Before starting, ensure you have access to the credentials, connection parameters, and API keys as appropriate for the following:
A Vectorize account (Create one free here ↗ )
An OpenAI API Key (How to article)
An Weaviate account (Create one on Weaviate ↗)
Log in to Weaviate, navigate to Clusters, and click Create cluster.
Select a cluster type. For this quickstart, we'll use "Free."
Enter a cluster name, select the cloud region, then click Create.
Save and securely store your cluster's API key.
Open the Vectorize Application Console ↗
From the dashboard, click on + New RAG Pipeline
under the "RAG Pipelines" section.
Enter a name for your pipeline. For example, you can name it quickstart-pipeline
.
Click on New Vector DB to create a new vector database integration.
Select Weaviate from the list of vector databases.
Enter the parameters in the form using the Weaviate Parameters table below as a guide, then click Create Weaviate Integration.
Name
A descriptive name to identify the integration within Vectorize.
Yes
Endpoint
The cluster's endpoint.
Yes
API key
The cluster's admin API key.
Yes
You can think of the Weaviate integration as having two parts to it. The first is authorization with your Weaviate cluster. This part is re-usable across pipelines and allows you to connect to this same application in different pipelines without providing the credentials every time.
The second part is the configuration that's specific to your RAG Pipeline. This is where you specify the name of the table in your Weaviate database. If the table does not already exist, Vectorize will create it for you.
Enter your collection name to complete configuration of your Weaviate integration for your RAG pipeline.
Click on New AI Platform.
Select OpenAI from the AI platform options.
In the OpenAI configuration screen:
Enter a descriptive name for your OpenAI integration.
Enter your OpenAI API Key.
Leave the default values for embedding model, chunk size, and chunk overlap for the quickstart.
Click on Add Source Connector.
Choose the type of source connector you'd like to use. In this example, select Web Crawler.
Name your web crawler source connector, e.g., vectorize-docs.
Set Seed URL(s) to https://docs.vectorize.io
.
Click Create Web Crawler Integration to proceed.
Accept all the default values for the web crawler pipeline configuration:
Throttle Wait Between Requests: 500 ms
Maximum Error Count: 5
Maximum URLs: 1000
Maximum Depth: 50
Reindex Interval: 3600 seconds
Click Save Configuration.
Verify that your web crawler connector is visible under Source Connectors.
Click Next: Schedule RAG Pipeline to continue.
Accept the default schedule configuration
Click Create RAG Pipeline.
The system will now create, deploy, and backfill the pipeline.
You can monitor the status changes from Creating Pipeline to Deploying Pipeline and Starting Backfilling Process.
Once the initial population is complete, the RAG pipeline will begin crawling the Vectorize docs and writing vectors to your Pinecone index.

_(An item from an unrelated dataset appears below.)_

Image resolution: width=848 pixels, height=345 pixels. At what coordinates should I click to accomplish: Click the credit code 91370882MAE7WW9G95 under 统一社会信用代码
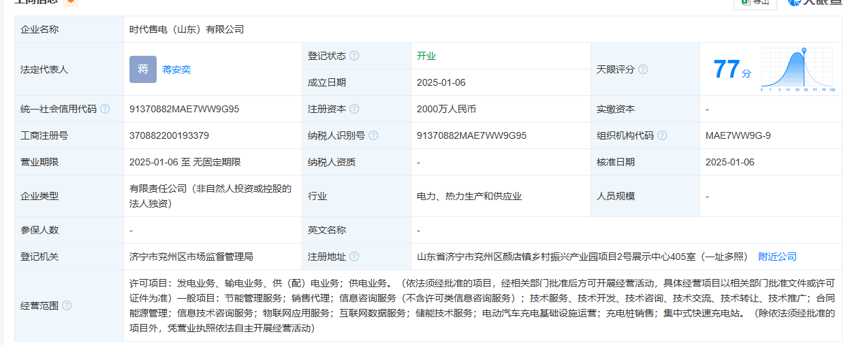[184, 109]
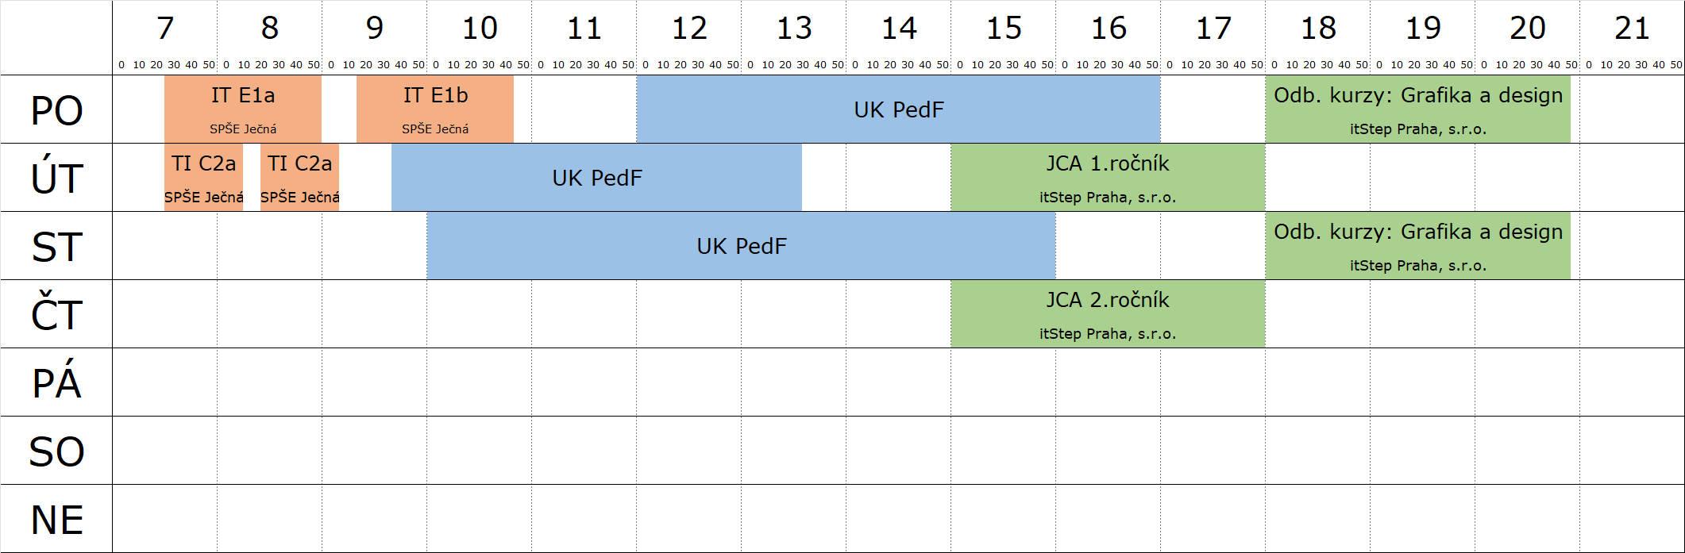
Task: Click the PO day label
Action: (x=56, y=110)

Once the website crawling is complete, your RAG pipeline will switch to the Listening state, where it will stay until more updates are available.
After your pipeline is running, open the RAG Sandbox for the pipeline by clicking the RAG Sandbox link on the Pipeline Details page, or the magnifying glass icon on the RAG Pipelines page.
In the RAG Sandbox, you can ask questions about the data ingested by the web crawler.
Type a question into the input field (e.g., "What are the key features of Vectorize?"), and click Submit.
The system will return the most relevant chunks of information from your indexed data, along with an LLM response.
This completes the RAG pipeline quickstart. Your RAG pipeline is now set up and ready for use with Weaviate and Vectorize.